Hindari Kecemasan Saat Ujian dengan Tidak Menjadi Deadliner

by - May 25, 2019


Sebelum memasuki libur lebaran, mahasiswa  Ilmu Komunikasi Universitas Indonesia harus menghadapi Ujian Akhir Semester terlebih dahulu. Ujian Akhir Semester Ganjil ini dimulai dari tanggal 20 Mei sampai 31 Mei 2019. Untuk mahasiswa semester 6, tidak ada lagi bentuk ujian yang bersifat dikerjakan langsung di dalam kelas. Kini mereka mengerjakan UAS dengan bentuk take home atau dikerjakan di luar kelas. Pengerjaan ujian dapat dilakukan secara individu maupun kelompok tergantung dari perintah dosen.

Hasil pengerjaan ujian dikumpulkan ke dosen sesuai dengan waktu yang ditentukan. Waktu pengumpulan ujian tergantung dari kebijakan dosen kelas masing-masing. Terkadang dalam satu hari terdapat tiga ujian yang harus dikumpulkan. Dikarenakan ada tugas individu serta kelompok, masing-masing mahasiswa dituntut untuk dapat mengatur waktunya sebaik mungkin agar tidak keteteran. Ada dua tipe mahasiswa dilihat dari karakter pengaturan waktu dalam mengerjakan ujian. Pertama, mahasiswa yang mengerjakannya dengan cara mencicil dari jauh hari. Kedua, mahasiswa yang mengerjakan ujian dekat dengan batas waktu pengumpulan atau akrab disebut deadliner.

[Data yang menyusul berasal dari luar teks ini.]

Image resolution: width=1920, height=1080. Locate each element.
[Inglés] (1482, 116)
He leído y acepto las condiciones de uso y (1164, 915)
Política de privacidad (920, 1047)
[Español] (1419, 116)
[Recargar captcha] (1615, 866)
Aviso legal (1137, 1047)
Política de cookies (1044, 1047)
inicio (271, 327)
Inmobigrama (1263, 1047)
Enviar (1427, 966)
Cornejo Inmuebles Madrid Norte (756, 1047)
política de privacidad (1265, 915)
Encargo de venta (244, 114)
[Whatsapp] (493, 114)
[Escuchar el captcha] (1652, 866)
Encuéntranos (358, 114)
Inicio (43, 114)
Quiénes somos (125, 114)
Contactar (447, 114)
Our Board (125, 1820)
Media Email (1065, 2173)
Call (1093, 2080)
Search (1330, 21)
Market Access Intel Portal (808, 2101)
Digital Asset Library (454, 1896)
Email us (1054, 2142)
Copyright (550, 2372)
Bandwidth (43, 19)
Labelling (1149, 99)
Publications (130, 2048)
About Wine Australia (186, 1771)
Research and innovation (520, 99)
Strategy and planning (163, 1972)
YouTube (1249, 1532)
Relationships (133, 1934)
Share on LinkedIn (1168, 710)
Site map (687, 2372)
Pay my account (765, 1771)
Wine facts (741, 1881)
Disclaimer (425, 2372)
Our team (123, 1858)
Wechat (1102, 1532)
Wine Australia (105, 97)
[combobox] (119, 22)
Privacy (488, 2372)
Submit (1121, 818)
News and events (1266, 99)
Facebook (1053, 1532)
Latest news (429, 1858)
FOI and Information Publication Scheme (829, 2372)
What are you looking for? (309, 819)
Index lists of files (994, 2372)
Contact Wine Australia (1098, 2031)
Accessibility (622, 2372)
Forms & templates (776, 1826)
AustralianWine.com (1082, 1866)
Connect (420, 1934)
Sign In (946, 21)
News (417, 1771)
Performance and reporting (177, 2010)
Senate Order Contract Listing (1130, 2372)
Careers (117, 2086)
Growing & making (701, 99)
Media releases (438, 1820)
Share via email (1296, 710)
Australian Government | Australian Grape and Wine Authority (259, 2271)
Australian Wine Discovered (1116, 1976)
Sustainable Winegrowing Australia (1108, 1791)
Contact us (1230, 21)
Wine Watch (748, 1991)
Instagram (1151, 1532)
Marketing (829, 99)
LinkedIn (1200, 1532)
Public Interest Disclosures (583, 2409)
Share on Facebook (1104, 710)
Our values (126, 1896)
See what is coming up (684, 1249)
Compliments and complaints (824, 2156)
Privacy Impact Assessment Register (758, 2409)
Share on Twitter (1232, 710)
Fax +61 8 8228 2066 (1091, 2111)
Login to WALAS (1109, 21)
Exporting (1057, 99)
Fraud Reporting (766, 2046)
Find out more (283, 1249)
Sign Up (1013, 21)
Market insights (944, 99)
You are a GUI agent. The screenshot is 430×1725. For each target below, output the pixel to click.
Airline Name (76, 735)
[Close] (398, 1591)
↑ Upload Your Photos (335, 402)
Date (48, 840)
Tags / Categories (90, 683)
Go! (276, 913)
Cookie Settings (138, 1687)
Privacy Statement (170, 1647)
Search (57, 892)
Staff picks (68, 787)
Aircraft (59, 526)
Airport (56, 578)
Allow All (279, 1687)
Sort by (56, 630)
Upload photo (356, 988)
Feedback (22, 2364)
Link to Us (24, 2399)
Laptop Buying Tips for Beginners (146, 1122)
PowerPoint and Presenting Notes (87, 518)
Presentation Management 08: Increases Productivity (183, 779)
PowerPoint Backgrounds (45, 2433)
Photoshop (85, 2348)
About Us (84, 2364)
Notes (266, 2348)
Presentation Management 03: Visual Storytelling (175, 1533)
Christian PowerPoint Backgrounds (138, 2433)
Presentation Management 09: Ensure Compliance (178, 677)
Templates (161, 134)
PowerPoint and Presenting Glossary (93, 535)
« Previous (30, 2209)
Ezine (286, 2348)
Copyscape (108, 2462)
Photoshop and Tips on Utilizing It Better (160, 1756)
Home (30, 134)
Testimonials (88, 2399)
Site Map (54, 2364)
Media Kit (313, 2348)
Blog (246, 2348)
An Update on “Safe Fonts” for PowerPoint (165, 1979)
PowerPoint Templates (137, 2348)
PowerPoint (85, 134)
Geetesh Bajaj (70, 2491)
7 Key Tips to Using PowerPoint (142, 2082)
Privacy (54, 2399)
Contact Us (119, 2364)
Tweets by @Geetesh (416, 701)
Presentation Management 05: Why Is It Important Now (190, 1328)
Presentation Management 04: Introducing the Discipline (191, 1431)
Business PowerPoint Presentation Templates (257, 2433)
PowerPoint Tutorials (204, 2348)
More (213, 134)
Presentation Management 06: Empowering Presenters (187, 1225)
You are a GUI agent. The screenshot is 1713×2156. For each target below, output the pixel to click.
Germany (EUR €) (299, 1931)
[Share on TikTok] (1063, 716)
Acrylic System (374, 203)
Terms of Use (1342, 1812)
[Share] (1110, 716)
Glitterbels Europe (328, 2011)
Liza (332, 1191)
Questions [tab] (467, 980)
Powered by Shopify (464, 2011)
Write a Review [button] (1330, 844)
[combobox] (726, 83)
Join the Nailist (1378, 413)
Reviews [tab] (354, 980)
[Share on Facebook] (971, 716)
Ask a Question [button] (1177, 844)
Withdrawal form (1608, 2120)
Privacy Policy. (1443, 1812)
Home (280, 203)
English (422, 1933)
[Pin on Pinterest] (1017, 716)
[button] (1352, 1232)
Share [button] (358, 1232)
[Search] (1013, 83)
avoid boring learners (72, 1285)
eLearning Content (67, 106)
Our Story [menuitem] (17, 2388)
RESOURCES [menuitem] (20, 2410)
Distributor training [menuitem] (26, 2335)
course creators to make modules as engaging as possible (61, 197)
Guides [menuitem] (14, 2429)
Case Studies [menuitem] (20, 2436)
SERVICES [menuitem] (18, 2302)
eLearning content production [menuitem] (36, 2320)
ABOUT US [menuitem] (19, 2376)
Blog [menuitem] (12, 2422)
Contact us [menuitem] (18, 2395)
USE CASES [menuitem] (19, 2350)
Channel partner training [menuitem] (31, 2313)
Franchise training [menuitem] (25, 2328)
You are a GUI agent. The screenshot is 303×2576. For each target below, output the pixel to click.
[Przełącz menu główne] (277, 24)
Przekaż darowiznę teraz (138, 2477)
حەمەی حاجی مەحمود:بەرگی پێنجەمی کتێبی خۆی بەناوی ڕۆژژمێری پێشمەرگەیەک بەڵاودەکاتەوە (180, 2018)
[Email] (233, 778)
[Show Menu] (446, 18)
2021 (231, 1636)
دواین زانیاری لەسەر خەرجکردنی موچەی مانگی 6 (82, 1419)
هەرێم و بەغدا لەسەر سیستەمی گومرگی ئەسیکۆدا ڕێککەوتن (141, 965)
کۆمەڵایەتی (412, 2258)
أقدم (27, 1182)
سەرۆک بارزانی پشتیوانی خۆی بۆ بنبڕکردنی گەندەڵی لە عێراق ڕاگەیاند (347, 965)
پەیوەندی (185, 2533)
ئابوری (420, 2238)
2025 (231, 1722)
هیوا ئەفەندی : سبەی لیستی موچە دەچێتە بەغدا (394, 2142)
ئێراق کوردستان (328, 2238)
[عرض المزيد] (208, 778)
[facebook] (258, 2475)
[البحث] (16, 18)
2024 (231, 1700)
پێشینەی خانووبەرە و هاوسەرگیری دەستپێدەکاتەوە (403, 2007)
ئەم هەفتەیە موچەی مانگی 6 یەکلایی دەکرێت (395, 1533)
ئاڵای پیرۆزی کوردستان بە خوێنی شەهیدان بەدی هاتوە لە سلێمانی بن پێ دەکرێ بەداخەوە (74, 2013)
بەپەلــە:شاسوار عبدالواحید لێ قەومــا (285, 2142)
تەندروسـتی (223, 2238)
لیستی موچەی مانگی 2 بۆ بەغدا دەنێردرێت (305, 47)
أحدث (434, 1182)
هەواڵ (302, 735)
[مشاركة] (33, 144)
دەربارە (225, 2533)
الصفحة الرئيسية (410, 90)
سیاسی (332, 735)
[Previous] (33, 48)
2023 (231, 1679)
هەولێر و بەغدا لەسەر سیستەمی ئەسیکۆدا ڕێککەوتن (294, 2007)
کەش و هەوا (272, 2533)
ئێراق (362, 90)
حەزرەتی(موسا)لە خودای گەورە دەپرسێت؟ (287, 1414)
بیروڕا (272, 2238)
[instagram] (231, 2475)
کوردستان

Talitha Eza, 20 tahun, mahasiswa peminatan periklanan Ilmu Komunikasi Universitas Indonesia mengaku sebagai tipe mahasiswa yang pertama. Ia sudah mencicil dua soal ujian dari delapan mata kuliah yang diambilnya semester ini. Menurutnya, dengan mencicil akan membuat dia lebih tenang karena masih ada tugas kelompok yang pengerjaannya bergantung pada ketersediaan waktu anggota kelompok lainnya. Jika ia harus kerja kelompok pada waktu yang mendadak, ia akan merasa tenang karena tidak perlu memikirkan lagi tugas individunya yang sudah selesai sebelumnya. Akan tetapi, Talitha pernah menjadi deadliner pada semester ini sebanyak dua kali. Ia merasa tidak tenang jika mengerjakan tugas dekat dengan batas waktu pengumpulan


Berbeda dengan Ruth Audrey, 21 tahun, mahasiswa peminatan hubungan masyarakat Ilmu Komunikasi Universitas Indonesia. Ia sudah terbiasa menjadi deadliner. Bahkan, ia nekat mengerjakan ujian individu pukul 12.00. Padahal ujiannya paling maksimal dikumpulkan pukul 15.00 hari itu juga. Alasannya karena ia tidak berminat dengan topik ujiannya. Selain itu, pada hari yang sama terdapat tugas kelompok yang mengharuskannya menyingkirkan ujian individu. Menurut Ruth, ia terbiasa menjadi deadliner mengerjakan tugas dekat batas waktu. Ia merasa pola pengerjaan seperti itu sudah terbentuk sehingga akan lebih produktif jika menjadi deadliner. Ruth sering merasa menyesal dengan kebiasaannya, tetapi memutuskan untuk mempertahankan kebiasaan tersebut.


Jika dilihat dari perspektif psikologis, menurut Ellang Jaya, Junior Research di Kelompok Kesehatan Mental Komunitas Fakultas Psikologi Universitas Indonesia, deadliner ini memiliki istilah prokrastinasi. Prokrastinasi merupakan perilaku menunda suatu pekerjaan, lalu melakukan perilaku yang sebenarnya tidak produktif. Perilaku ini merupakan cara untuk mengatasi (coping) stress. Ellang mengatakan ada dua jenis coping stress.


Ellang menambahkan, perilaku prokrastinasi ini dapat menimbulkan kecemasan sehingga menyebabkan performa yang tidak baik dalam mengerjakan tugas. Selain itu, prokrastinasi dapat menimbulkan perasaan bersalah karena ketidakpuasan terhadap hasil dari apa yang dikerjakan. Ia akan merasa tugas itu tidak sepenuhnya menggambarkan kemampuannya.

Agar tidak menjadi deadliner, ada beberapa cara yang dapat kita lakukan. Pertama, kita harus menyadari apa dampak dari perilaku itu terhadap kita. Kedua, ketika kita sadar bahwa perilaku itu merusak diri, kita harus meminta bantuan dan saran orang lain. Dengan begitu, kita akan lebih tenang menjalani Ujian Akhir Semester maupun ujian-ujian lainnya.